In het derde deel dwalen Kaji en een paar overlevenden rond, met niets anders in hun hoofd dan naar huis te gaan. Kaji heeft de humanistische en pacifistische vlag al lang gestreken en hij wil maar een ding: Michiko terugzien. Het verlangen naar zijn vrouw houdt hem in leven en het feit dat we haar al die tijd niet zien maakt het punt van Kobayashi alleen maar duidelijker: slechts de liefde is zuiver. De groep vindt een meisje in een bos en ze reist met hen mee. Meer vluchtelingen sluiten zich bij hen aan en in de groepsscènes laat Kobayashi weer zien wat oorlog met mensen doet; de meest primitieve en lage karaktertrekken komen naar boven. Kaji is ondertussen zo verslagen door het systeem dat totale apathie op de loer ligt. Uiteindelijk wordt hij gevangen genomen en opgesloten in een Russisch werkkamp. Hier wordt hij opnieuw op de proef gesteld. Het blijkt namelijk dat het communistisch regime daar dezelfde repressieve methodes gebruikt als de Japanners, ondanks hun zalvende woorden waarin het tegenovergestelde beweerd wordt. Als Kaji zich daarover beklaagd is het pijnlijk om constateren dat hij, uitgaande van diezelfde idealen, eerder ook overging op die methodes. Kaji is zowel de onderdrukker als de onderdrukte. Hij ziet het zelf echter niet, waardoor beide rollen elkaar in stand houden. Kaji eindigt alleen in de onmetelijkheid van het Siberische landschap. Een verslagen en verbitterd man, die niets bereikt lijkt te hebben in zijn lange strijd tegen de onderdrukkende machten en tegen zijn eigen demonen.
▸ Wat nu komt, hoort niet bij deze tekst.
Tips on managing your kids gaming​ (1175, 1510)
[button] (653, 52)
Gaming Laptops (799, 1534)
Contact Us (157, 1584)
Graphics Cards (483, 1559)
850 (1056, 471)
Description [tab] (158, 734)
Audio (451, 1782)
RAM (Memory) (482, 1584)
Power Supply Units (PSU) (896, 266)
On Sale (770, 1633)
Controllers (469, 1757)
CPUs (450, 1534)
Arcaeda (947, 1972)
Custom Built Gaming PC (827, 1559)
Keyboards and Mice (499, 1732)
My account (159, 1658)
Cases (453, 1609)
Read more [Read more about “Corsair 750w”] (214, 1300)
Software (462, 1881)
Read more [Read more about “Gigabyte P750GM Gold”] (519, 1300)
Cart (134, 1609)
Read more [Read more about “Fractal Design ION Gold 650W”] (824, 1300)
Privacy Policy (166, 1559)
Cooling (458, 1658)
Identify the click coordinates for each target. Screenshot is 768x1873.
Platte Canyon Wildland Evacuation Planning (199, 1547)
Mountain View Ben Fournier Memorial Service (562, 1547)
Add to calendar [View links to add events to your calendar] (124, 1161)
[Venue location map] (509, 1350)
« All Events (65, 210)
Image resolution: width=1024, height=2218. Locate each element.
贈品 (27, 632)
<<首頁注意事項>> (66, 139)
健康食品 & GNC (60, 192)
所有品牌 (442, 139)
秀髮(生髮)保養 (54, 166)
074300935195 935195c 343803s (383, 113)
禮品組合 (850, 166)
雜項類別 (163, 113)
The Human Condition is ongelooflijk goed gemaakt, met een enorm arsenaal aan menselijke archetypes en bijbehorende acteerprestaties (met name Nakadai laat een fantastische indruk achter). De film is vol met prachtige en inventieve cameracomposities, een ongekende thematische rijkdom en met een breed palet aan emoties waardoor iedere kijker er wel iets in kan vinden. De catch 22 van de situatie is dan ook dat de enorme lengte en niet-aflatende somberte van de film veel hedendaagse, door postmodern geweldsrelativisme afgestompte, kijkers zal afschrikken. En dat zou erg jammer zijn. De film is een ervaring die je zelden meemaakt, een pleidooi voor vergeving en een louterende vorm van boetedoening waar, ook na al die jaren, nog steeds veel van te leren is.